A couple years ago, we had some spectacular security events that involved DevOps and Kubernetes, where the managing team simply redeployed containers whenever one crashed. It turned out that many organizations were doing the same thing, and, what’s worse, they were not talking about it because they knew it was not a long-term solution to crashing issues.
At the time, I thought these high-profile lessons would teach people to actually fix code issues, even in high-throughput Agile-meets-DevOps shops. I admit I also laughed, yet again, at The Phoenix Project’s expense, thinking, “Yeah, but the CISO isn’t holding things up by demanding that get fixed!” I wish that would ever get old, but it won’t.
It seems I was wrong. Or at least partially so. Some—perhaps many—shops seem to have missed the message that these issues sent. Anecdotally, we heard this was still happening, so we started asking questions. Yep. There are shops out there (since we started with ‘anecdotally,’ I won’t pretend to put numbers around it) that still take an “If it isn’t causing disruption in core systems, don’t fix it” mentality.
Ouch. We’ll be revisiting some of those in the future, I’m sure—when it’s listed as a vulnerability or breach somewhere.
I’m not a security professional. Because the vast majority of enterprises do not have dedicated security and even more don’t have anything close to enough security staff, I have done security as a part of almost every job I’ve taken—because it was what needed doing the most. Many, if not most of you, are in the same boat.
That said, I can tell when you are blatantly asking for a security incident. And running code known to be faulty or misconfigured to the point that it repeatedly crashes is deliberately asking for a security incident. “But it isn’t exposed to the Internet!” is only a valid rebuttal until an attacker gets inside the perimeter and uses your fault for something like privilege escalation. Then no one cares if it’s connected to the internet or not; they want to know how the attacker did it. And that’s on you.
So for those organizations in which speed has overridden common sense, let’s be very clear and to the point.
It is a best practice not to run crash-level faulty software.
Since you must not have one, write a policy that explains this and lays out a process and/or timeline to fix these problems. Then drive it home. Make certain it is known that this policy will be enforced. For that huge majority of my readers that don’t have the level of authority that “create and promulgate a policy” implies, convince those who do.
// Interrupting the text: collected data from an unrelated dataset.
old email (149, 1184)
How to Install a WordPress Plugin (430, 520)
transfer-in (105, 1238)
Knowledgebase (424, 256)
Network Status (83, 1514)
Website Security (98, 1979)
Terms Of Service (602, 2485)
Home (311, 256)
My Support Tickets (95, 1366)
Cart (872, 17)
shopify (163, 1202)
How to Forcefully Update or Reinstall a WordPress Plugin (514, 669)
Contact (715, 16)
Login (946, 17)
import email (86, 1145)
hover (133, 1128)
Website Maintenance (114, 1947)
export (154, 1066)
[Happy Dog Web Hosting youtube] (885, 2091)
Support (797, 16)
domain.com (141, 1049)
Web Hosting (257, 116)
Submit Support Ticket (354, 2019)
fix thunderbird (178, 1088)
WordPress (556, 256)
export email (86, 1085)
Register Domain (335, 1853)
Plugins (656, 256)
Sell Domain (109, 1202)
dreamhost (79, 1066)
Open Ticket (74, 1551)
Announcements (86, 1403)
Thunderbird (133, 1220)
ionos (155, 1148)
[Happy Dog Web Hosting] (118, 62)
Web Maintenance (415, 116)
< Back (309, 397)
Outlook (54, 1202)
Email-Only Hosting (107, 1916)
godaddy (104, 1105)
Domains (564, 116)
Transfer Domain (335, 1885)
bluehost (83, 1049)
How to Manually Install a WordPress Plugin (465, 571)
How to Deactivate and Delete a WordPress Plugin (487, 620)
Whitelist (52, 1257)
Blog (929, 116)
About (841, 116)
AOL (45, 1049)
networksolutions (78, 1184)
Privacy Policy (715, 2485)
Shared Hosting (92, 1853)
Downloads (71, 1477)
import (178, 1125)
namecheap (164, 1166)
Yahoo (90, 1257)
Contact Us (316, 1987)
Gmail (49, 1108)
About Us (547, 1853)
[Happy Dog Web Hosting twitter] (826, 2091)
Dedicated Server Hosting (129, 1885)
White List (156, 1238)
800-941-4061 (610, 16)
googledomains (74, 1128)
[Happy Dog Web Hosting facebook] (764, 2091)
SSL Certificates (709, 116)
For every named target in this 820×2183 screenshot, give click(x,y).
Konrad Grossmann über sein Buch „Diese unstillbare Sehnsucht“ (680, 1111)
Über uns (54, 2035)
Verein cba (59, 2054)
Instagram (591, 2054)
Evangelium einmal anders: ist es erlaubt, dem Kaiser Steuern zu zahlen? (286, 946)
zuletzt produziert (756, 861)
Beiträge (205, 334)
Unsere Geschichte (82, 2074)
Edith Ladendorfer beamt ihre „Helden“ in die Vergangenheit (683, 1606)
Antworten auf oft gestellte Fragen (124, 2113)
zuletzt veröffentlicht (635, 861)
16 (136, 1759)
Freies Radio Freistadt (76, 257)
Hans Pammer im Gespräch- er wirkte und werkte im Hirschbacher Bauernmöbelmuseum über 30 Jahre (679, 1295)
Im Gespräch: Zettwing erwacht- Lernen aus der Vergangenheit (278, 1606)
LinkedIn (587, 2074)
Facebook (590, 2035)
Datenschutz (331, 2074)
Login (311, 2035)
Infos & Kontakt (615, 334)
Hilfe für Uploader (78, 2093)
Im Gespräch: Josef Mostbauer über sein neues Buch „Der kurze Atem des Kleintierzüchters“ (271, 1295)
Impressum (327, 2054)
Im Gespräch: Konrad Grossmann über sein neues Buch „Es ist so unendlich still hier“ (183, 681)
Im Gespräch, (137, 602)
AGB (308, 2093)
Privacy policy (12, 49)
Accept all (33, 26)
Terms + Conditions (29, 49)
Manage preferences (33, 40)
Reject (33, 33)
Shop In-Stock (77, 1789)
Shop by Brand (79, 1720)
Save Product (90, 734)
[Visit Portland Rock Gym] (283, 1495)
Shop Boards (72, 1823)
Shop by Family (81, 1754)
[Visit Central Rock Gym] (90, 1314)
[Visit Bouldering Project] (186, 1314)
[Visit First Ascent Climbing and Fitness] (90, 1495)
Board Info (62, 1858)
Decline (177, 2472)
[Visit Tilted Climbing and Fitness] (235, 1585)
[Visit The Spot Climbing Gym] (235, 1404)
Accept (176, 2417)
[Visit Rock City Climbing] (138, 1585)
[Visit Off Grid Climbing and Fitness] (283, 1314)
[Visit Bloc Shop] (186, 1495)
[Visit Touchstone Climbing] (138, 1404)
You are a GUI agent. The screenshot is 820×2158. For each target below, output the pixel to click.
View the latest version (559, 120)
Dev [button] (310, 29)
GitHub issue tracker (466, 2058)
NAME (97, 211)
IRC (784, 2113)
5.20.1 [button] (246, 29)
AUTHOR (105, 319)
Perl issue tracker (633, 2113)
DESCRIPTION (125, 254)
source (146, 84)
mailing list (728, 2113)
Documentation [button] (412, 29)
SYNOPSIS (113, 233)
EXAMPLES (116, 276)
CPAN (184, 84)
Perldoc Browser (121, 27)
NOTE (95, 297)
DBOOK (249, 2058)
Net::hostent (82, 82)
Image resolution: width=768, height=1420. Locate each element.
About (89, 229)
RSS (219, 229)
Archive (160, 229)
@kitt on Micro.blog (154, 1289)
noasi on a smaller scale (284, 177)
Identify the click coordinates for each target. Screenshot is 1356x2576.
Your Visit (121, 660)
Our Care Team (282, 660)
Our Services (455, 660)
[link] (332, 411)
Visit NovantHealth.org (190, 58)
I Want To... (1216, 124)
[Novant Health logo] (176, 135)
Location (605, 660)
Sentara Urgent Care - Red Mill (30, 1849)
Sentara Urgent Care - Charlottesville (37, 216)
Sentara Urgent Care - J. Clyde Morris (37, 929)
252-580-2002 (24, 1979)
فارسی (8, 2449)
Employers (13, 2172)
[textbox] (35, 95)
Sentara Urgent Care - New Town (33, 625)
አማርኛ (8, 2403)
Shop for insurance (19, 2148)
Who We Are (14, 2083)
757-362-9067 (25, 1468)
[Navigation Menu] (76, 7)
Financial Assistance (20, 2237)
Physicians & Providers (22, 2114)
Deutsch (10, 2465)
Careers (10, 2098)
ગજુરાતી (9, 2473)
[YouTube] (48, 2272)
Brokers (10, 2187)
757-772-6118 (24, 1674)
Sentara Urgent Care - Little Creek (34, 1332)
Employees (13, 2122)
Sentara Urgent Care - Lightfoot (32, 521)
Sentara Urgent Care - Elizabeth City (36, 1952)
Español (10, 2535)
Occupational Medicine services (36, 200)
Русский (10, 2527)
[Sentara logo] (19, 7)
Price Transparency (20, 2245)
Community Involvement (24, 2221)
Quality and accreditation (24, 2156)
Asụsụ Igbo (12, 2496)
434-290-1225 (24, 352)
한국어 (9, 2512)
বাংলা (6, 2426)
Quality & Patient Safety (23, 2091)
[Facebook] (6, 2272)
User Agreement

Point out the issues to them in writing. “Notified in writing of faulty practices that could bite the company in the rear,” tends to get even the most unfriendly management to click into CYA mode and do something about it.
When we all watched those spectacular failures back in the day, I assumed that this was all about growing pains; you can do so much more with Agile/DevOps/cloud and/or Kubernetes that this type of thing would crop up and, eventually, get addressed. I still believe that. You all are still testing the boundaries and pushing the limits and making all of IT look good. It’s just going to hurt getting there sometimes. Fix the apps, make the policy, keep kicking butt and know you are killing it (as an industry. If you aren’t, stop laughing at my blanket compliment and fix yourself).